In no event will we (Our Code World) or the developer of this module be liable for direct, indirect, special or other damages arising from the use of this module or the web pages downloaded with this module. Use it at your own risk.
And with our disclaimer we are not talking about your computer exploding when using the module that we will use to copy a website. We just warn that this script should not be used for illegal activities (such as spoofing a website and exposing it on another web domain), but learning more about Node.js and web development.

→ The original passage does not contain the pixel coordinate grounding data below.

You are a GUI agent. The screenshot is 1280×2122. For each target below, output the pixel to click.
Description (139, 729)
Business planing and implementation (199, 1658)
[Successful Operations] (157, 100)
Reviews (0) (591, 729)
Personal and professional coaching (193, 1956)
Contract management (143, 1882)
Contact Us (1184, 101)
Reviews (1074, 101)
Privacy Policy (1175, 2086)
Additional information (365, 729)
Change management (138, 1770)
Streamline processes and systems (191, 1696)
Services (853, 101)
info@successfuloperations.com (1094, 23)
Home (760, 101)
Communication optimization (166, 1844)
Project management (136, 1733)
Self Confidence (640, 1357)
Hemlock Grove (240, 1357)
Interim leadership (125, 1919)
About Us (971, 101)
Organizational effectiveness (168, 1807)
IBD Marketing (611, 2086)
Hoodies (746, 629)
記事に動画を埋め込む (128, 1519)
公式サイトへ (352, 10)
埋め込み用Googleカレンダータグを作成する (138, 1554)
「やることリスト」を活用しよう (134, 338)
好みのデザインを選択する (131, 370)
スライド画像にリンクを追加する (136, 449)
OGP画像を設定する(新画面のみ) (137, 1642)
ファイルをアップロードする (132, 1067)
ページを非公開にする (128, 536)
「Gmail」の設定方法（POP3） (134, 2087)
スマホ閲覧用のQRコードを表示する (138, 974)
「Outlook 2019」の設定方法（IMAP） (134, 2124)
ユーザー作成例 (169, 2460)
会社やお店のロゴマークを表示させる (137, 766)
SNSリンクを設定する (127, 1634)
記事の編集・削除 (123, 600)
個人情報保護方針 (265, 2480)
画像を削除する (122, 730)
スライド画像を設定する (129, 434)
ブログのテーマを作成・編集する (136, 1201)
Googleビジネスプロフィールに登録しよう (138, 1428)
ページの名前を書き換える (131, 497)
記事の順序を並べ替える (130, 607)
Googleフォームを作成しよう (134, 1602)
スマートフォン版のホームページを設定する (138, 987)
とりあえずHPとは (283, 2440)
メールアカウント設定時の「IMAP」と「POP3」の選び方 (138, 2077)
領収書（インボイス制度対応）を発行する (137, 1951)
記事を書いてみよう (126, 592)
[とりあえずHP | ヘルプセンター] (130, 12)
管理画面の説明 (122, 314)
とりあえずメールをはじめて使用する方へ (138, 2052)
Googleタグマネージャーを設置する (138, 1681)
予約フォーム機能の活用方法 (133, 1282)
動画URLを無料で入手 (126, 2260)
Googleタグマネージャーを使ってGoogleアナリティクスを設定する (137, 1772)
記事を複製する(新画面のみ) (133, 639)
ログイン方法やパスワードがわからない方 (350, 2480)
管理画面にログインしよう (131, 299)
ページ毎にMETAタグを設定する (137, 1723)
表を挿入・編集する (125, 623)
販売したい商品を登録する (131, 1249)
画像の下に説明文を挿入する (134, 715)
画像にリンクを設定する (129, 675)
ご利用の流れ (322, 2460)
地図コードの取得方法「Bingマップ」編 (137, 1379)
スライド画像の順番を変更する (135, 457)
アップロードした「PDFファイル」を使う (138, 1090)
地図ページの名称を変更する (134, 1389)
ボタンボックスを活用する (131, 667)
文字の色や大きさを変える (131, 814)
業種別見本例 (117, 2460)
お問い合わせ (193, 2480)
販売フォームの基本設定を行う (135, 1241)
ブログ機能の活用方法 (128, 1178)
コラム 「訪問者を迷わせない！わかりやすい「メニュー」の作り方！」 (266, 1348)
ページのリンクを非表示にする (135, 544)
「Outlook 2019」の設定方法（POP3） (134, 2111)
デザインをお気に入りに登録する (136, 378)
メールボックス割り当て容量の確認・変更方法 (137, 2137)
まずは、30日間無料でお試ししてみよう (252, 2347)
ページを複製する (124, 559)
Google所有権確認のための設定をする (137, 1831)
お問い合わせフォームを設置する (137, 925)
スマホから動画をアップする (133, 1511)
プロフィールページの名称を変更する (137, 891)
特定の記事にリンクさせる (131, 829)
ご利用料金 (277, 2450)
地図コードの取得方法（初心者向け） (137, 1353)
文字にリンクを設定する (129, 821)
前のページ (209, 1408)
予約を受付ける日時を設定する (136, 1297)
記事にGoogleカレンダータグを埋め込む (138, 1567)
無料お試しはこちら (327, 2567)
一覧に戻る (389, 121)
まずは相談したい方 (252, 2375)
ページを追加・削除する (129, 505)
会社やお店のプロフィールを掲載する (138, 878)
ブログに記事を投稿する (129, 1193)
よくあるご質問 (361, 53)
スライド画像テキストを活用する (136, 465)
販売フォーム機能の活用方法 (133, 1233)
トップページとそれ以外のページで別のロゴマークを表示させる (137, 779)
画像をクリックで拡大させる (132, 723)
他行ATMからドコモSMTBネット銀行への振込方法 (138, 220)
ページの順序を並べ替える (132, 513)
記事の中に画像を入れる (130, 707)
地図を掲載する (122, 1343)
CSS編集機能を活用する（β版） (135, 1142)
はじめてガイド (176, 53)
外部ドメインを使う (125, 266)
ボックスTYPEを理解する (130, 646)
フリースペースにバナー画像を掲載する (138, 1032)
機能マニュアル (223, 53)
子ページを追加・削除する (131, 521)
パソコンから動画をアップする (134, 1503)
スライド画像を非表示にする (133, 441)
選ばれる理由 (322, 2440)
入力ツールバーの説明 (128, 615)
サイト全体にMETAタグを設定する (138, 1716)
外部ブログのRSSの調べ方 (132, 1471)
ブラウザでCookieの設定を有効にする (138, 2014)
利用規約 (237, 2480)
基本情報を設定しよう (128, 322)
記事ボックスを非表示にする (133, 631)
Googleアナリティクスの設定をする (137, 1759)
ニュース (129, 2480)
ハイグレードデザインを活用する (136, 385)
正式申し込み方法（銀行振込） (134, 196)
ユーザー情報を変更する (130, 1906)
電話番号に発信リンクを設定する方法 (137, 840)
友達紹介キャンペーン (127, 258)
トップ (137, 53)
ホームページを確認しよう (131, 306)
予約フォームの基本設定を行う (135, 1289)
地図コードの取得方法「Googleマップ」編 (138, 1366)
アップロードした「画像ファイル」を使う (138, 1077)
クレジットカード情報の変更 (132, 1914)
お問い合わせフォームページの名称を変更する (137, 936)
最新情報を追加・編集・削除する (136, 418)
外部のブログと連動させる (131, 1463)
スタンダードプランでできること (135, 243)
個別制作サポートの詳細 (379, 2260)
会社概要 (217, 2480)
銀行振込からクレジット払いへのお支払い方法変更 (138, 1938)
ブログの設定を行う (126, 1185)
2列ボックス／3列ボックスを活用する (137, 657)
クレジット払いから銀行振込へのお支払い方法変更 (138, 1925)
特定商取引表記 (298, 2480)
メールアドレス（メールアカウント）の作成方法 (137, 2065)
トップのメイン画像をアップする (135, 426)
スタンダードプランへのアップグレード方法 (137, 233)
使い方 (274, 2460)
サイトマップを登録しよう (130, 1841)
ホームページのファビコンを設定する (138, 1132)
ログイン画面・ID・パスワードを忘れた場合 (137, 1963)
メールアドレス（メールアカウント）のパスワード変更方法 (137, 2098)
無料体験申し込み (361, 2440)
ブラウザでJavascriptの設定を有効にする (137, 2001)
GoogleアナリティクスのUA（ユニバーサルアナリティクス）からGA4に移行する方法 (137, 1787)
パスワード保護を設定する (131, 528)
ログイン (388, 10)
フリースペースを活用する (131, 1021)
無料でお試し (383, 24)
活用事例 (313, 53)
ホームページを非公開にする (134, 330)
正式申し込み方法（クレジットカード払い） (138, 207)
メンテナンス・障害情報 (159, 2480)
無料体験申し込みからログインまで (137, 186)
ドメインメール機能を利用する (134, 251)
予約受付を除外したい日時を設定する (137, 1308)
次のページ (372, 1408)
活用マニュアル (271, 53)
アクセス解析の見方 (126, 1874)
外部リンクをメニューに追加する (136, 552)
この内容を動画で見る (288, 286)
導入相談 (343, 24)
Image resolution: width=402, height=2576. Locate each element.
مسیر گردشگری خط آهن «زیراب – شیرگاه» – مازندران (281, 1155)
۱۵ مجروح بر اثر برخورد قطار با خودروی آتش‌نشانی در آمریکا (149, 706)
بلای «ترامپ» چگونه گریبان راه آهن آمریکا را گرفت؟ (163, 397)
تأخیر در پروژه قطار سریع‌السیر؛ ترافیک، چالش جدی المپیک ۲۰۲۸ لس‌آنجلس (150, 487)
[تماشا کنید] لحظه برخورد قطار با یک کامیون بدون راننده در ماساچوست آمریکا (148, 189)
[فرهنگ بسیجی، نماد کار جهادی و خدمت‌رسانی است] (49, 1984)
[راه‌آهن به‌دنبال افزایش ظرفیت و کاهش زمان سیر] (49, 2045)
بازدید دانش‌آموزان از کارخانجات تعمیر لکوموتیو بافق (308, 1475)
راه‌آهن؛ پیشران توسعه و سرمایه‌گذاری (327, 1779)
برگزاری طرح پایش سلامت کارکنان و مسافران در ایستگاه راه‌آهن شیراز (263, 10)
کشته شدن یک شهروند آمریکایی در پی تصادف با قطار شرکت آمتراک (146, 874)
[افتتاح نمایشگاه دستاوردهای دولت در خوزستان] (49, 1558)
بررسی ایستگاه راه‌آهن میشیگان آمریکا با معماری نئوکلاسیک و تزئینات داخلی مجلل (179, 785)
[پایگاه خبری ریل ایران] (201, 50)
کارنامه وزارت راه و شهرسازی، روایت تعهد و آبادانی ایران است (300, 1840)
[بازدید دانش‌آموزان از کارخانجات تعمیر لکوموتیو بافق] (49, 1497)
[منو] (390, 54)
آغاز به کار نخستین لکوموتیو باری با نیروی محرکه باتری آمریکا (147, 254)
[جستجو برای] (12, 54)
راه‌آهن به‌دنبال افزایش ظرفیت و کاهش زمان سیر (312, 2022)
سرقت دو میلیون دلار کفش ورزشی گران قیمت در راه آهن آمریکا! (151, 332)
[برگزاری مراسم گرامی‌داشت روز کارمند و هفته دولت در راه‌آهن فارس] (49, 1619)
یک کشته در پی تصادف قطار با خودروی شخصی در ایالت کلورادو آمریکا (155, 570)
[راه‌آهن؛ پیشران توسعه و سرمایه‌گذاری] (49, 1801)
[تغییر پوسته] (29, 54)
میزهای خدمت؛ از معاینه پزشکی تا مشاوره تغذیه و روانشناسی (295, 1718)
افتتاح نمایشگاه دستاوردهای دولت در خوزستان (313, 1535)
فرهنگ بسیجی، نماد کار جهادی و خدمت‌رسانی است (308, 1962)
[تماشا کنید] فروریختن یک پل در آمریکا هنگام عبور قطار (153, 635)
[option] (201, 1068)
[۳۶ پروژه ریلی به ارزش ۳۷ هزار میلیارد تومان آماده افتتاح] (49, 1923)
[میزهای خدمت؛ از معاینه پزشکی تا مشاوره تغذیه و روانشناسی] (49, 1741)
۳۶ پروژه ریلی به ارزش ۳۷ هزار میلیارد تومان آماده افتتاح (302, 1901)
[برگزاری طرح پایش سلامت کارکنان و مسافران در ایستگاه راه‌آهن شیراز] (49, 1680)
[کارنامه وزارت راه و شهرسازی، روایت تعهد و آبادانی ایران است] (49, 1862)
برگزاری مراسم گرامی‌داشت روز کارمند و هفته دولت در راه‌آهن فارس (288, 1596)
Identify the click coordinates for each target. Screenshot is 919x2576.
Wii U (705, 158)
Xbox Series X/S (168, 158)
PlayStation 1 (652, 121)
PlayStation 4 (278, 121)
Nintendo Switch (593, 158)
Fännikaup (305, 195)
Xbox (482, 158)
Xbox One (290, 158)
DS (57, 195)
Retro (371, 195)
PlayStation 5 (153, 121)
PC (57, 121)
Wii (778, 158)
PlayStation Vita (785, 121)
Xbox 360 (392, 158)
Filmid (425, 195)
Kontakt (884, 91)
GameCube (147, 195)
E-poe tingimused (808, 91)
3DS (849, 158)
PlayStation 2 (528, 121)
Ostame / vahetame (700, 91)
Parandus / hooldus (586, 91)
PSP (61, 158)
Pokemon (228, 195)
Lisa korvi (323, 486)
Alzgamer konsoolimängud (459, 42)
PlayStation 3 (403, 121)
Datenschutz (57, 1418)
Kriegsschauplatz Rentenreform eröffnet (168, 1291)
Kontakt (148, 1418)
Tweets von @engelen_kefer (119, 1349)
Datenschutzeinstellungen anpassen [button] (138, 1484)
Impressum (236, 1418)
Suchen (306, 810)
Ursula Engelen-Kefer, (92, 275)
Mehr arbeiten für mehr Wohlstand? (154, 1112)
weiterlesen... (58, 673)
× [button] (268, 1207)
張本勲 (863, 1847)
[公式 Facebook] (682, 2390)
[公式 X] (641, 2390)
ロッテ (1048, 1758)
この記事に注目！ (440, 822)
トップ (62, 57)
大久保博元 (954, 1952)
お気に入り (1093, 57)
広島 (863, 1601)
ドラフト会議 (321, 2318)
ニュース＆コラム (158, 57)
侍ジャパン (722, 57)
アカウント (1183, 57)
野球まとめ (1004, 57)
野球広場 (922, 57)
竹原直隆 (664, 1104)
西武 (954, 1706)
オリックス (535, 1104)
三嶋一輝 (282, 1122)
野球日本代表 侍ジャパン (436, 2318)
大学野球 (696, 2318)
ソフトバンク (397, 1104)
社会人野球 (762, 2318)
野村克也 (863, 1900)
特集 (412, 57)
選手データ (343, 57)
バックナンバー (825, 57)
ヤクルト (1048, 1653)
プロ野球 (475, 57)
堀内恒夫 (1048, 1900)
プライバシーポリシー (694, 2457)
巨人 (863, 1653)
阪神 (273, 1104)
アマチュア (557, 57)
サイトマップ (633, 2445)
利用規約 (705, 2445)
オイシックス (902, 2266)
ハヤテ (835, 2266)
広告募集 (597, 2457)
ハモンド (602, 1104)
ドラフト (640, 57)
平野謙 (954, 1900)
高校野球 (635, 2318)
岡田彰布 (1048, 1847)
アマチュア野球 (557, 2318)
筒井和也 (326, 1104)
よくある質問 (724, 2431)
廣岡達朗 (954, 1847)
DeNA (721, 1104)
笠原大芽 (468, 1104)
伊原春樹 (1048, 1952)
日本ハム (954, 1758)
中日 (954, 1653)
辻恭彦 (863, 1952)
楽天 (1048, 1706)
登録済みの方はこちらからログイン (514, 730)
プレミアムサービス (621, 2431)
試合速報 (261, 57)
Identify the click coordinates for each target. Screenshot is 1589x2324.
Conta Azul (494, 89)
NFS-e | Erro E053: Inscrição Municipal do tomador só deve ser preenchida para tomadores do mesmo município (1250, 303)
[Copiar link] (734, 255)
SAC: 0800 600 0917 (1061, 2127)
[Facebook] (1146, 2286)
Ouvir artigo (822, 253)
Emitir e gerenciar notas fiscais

Having said that, have you ever seen an amazing website with some amazing gadget or widget that you want to have or learn how to do, but can’t find an open source library that does it? Because as a first step, that’s what you need to do first, find an open source library that creates that amazing gadget, and if it exists, implement it in your own project. If you can’t find it, you can use Chrome’s developer tools to inspect the item for a cursory look at how it works and how you could create it yourself. However, if you are not so lucky or do not have the skills to copy a function through the developer tools, you still have a change to do so.
What would be better than having the complete code that creates the awesome widget and editing it however you want (something that will help you understand how the widget works)? That is precisely what you are going to learn in this article, how to download a complete website via its URL with Node.js using a web scraper. Web Scraping (also called Screen Scraping, Web Data Extraction, Web Harvesting, etc.) is a technique used to extract large amounts of data from websites whereby the data is extracted and saved in a local file on your computer or on a database in a table (spreadsheet) format.
Requirements
To download all the resources from a website, we will use the website scraper module . This module allows you to download an entire website (or individual web pages) to a local directory (including all css resources, images, js, fonts, etc.).
Install the module in your project by executing the following command in the terminal:
npm install website-scraper
Note
Dynamic websites (where content is loaded via js) might not save properly because website scraper doesn’t run js, it only parses http responses for html and css files.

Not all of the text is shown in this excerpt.